Currently the slab allocator simply allocates slabs from the current node
or from the node indicated in kmalloc_node().

This change came about with the NUMA slab allocator changes in 2.6.14.
Before 2.6.14 the slab allocator was obeying memory policies in the sense
that the pages were allocated in the policy context of the currently executing
process (which could allocate a page according to MPOL_INTERLEAVE for one
process and then use the free entries in that page for another process
that did not have this policy set).

The following patch adds NUMA memory policy support. This means that the
slab entries (and therefore also the pages containing them) will be allocated
according to memory policy.

This is in particular of importance during bootup when the default 
memory policy is set to MPOL_INTERLEAVE. For 2.6.13 and earlier this meant 
that the slab allocator got its pages from all nodes. 2.6.14 will 
allocate only from the boot node causing an unbalanced memory setup when 
bootup is complete.

■ SUPPLIED INFORMATION:
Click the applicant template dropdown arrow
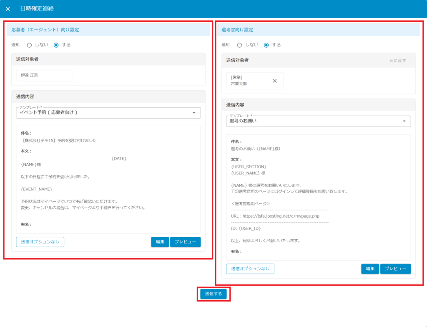Viewport: 427px width, 327px height. tap(194, 113)
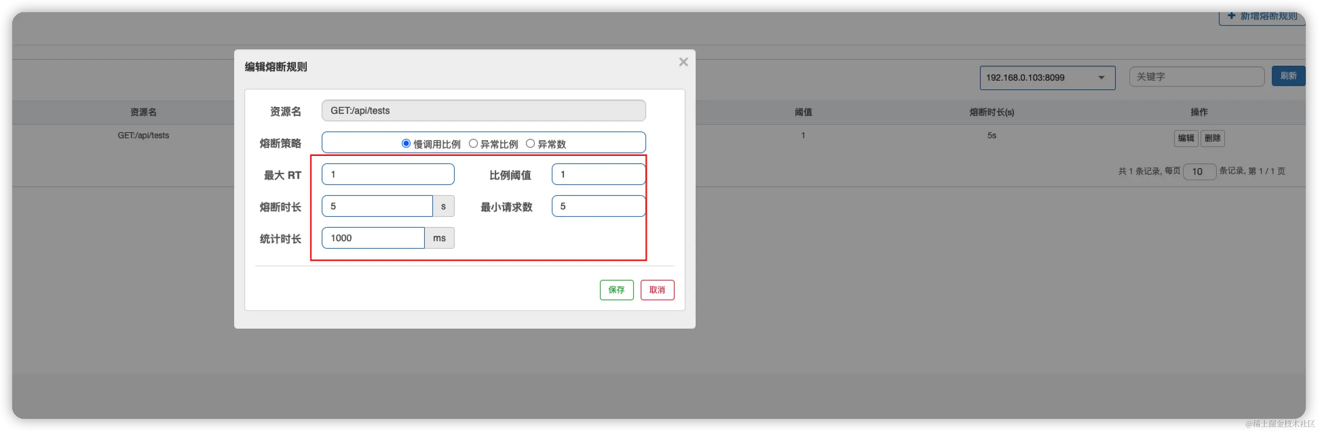Click the dropdown arrow beside the machine address
This screenshot has height=431, width=1318.
[x=1101, y=78]
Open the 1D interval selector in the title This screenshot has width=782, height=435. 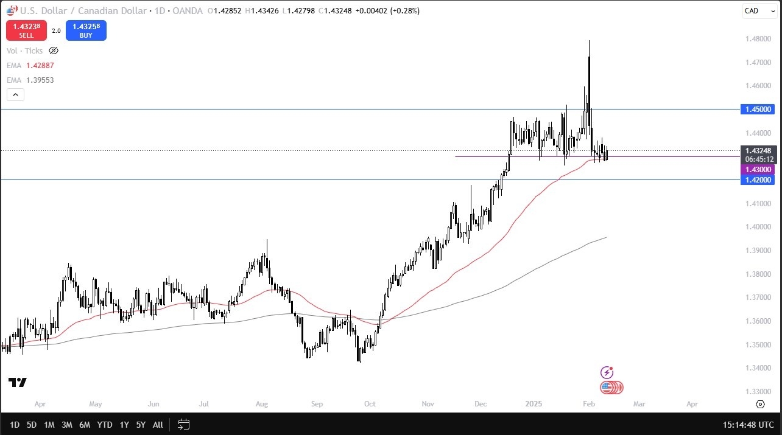point(157,10)
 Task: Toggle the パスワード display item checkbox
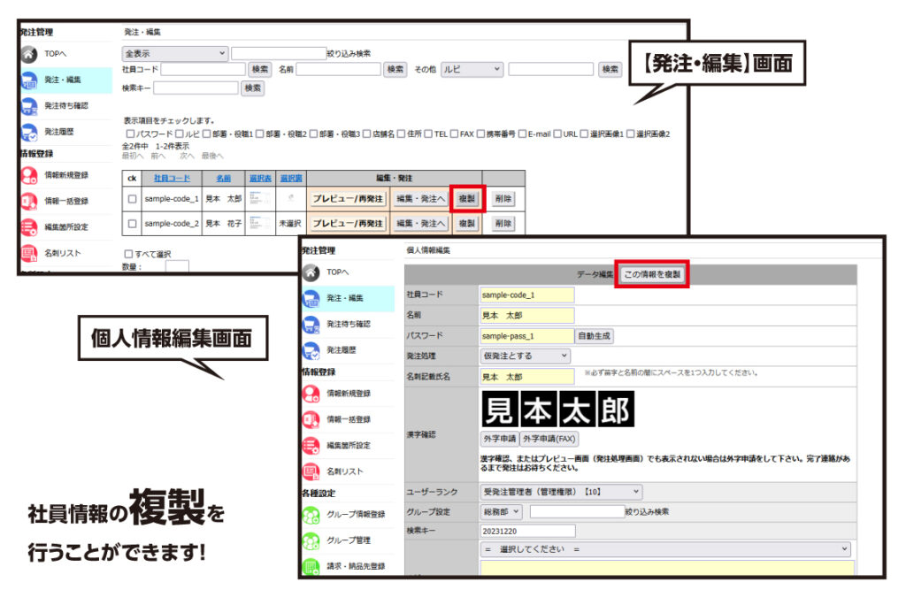coord(129,134)
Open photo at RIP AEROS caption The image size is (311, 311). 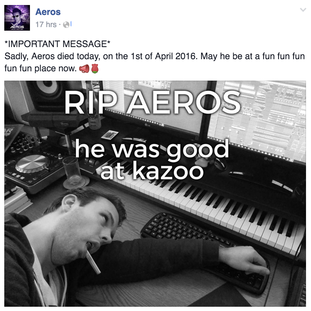coord(153,103)
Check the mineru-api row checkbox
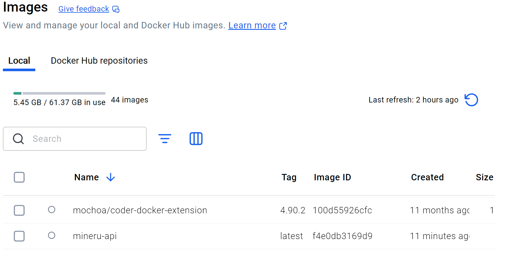Image resolution: width=507 pixels, height=255 pixels. (19, 236)
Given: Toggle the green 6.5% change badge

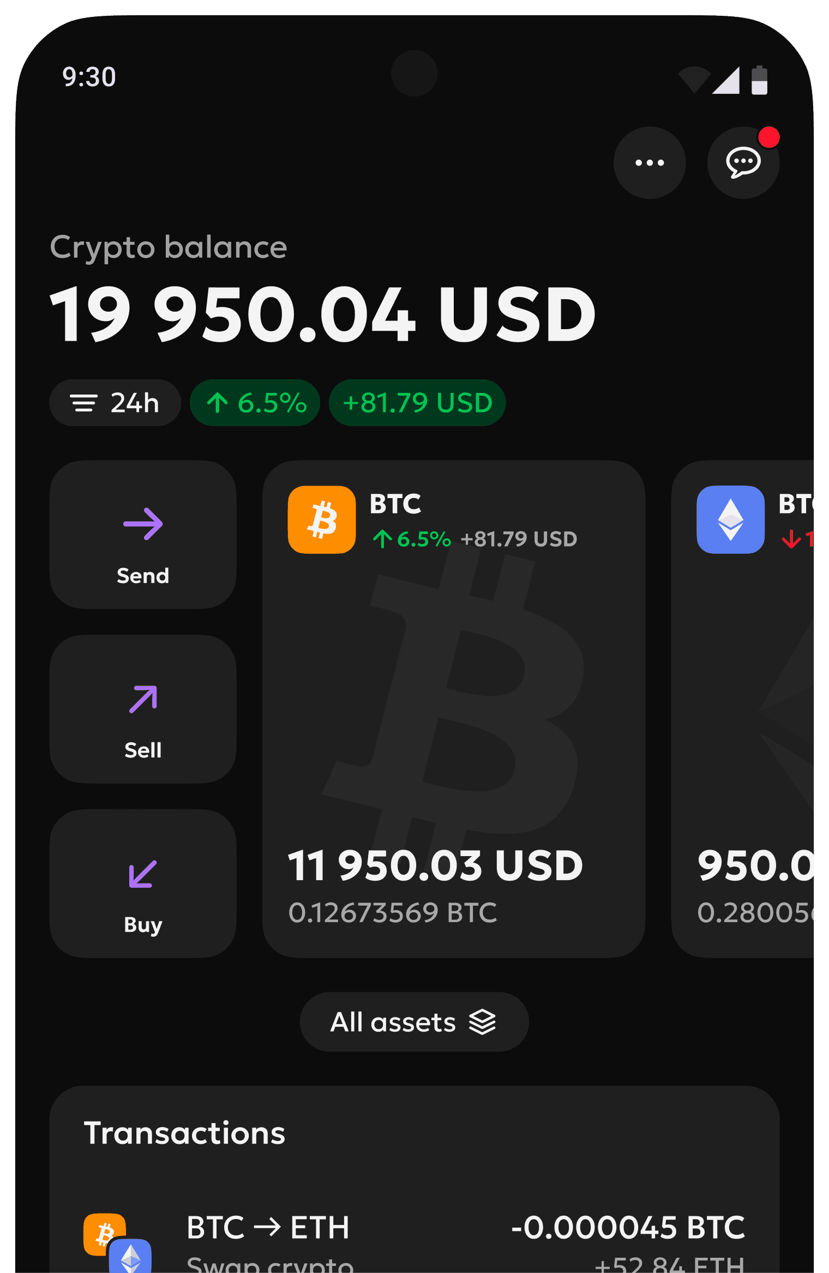Looking at the screenshot, I should point(254,403).
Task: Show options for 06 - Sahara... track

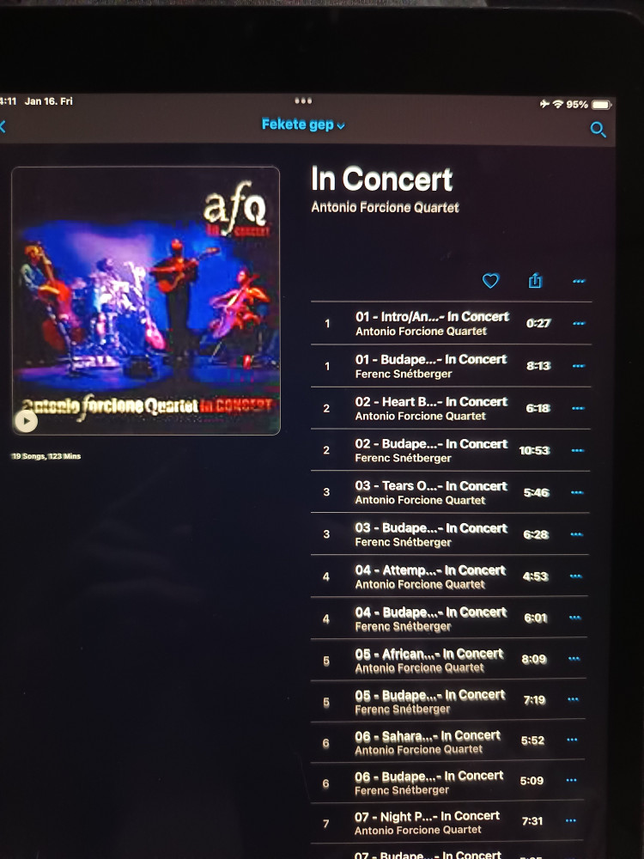Action: [572, 740]
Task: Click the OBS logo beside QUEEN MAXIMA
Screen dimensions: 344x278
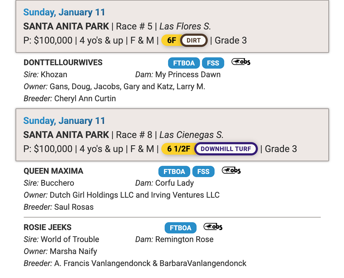Action: tap(231, 171)
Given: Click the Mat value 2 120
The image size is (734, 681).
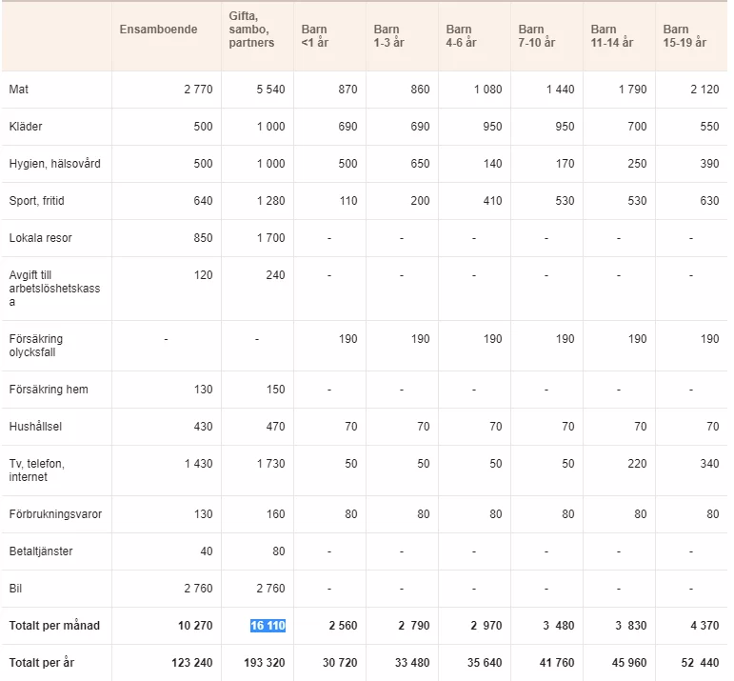Looking at the screenshot, I should pyautogui.click(x=704, y=90).
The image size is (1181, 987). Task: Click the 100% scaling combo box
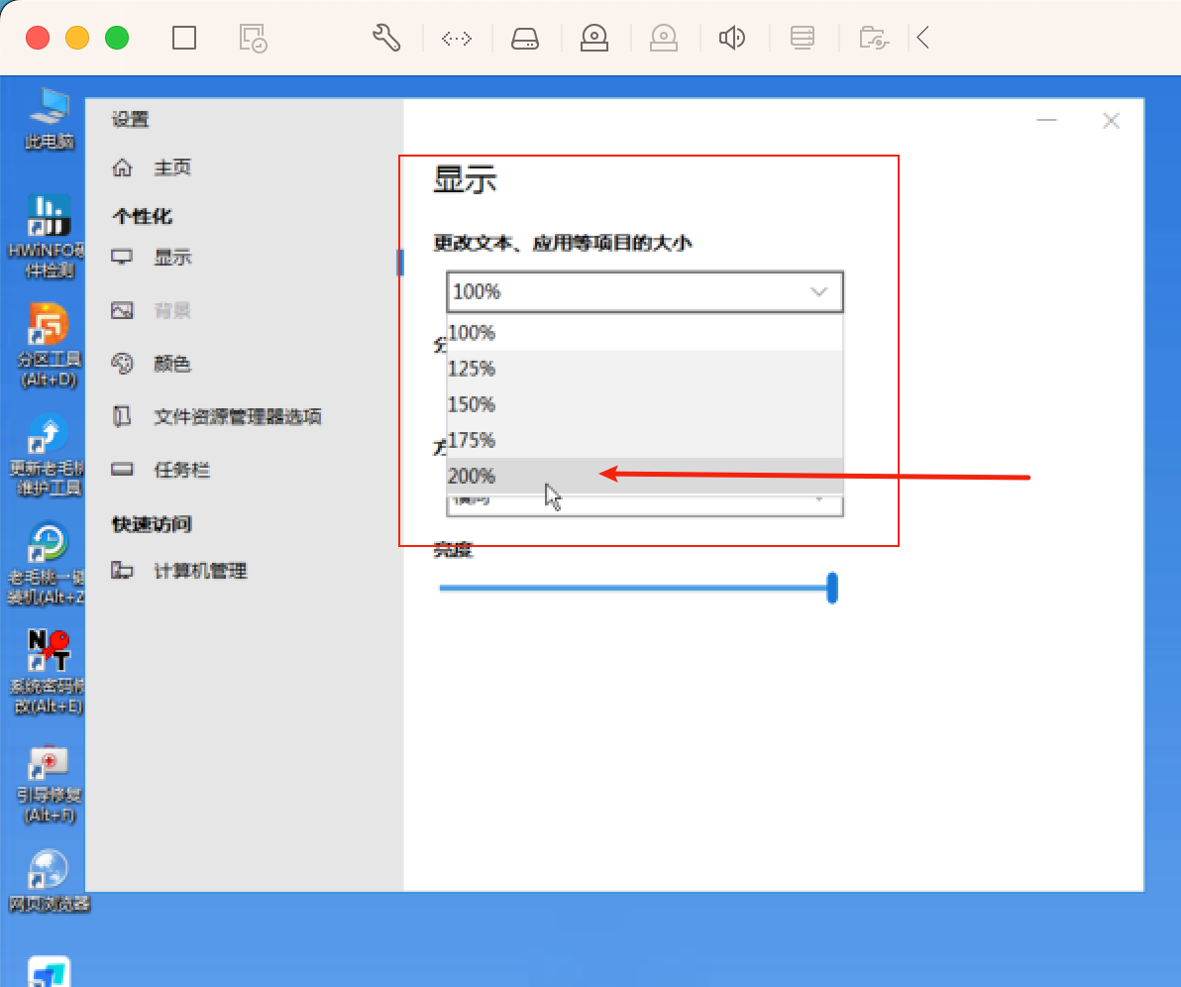(x=645, y=291)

■ OBJECTIVE: Please copy out the slab allocator memory policy text again in full, word for word.

■ WRITTEN SOLUTION:
Currently the slab allocator simply allocates slabs from the current node
or from the node indicated in kmalloc_node().

This change came about with the NUMA slab allocator changes in 2.6.14.
Before 2.6.14 the slab allocator was obeying memory policies in the sense
that the pages were allocated in the policy context of the currently executing
process (which could allocate a page according to MPOL_INTERLEAVE for one
process and then use the free entries in that page for another process
that did not have this policy set).

The following patch adds NUMA memory policy support. This means that the
slab entries (and therefore also the pages containing them) will be allocated
according to memory policy.

This is in particular of importance during bootup when the default 
memory policy is set to MPOL_INTERLEAVE. For 2.6.13 and earlier this meant 
that the slab allocator got its pages from all nodes. 2.6.14 will 
allocate only from the boot node causing an unbalanced memory setup when 
bootup is complete.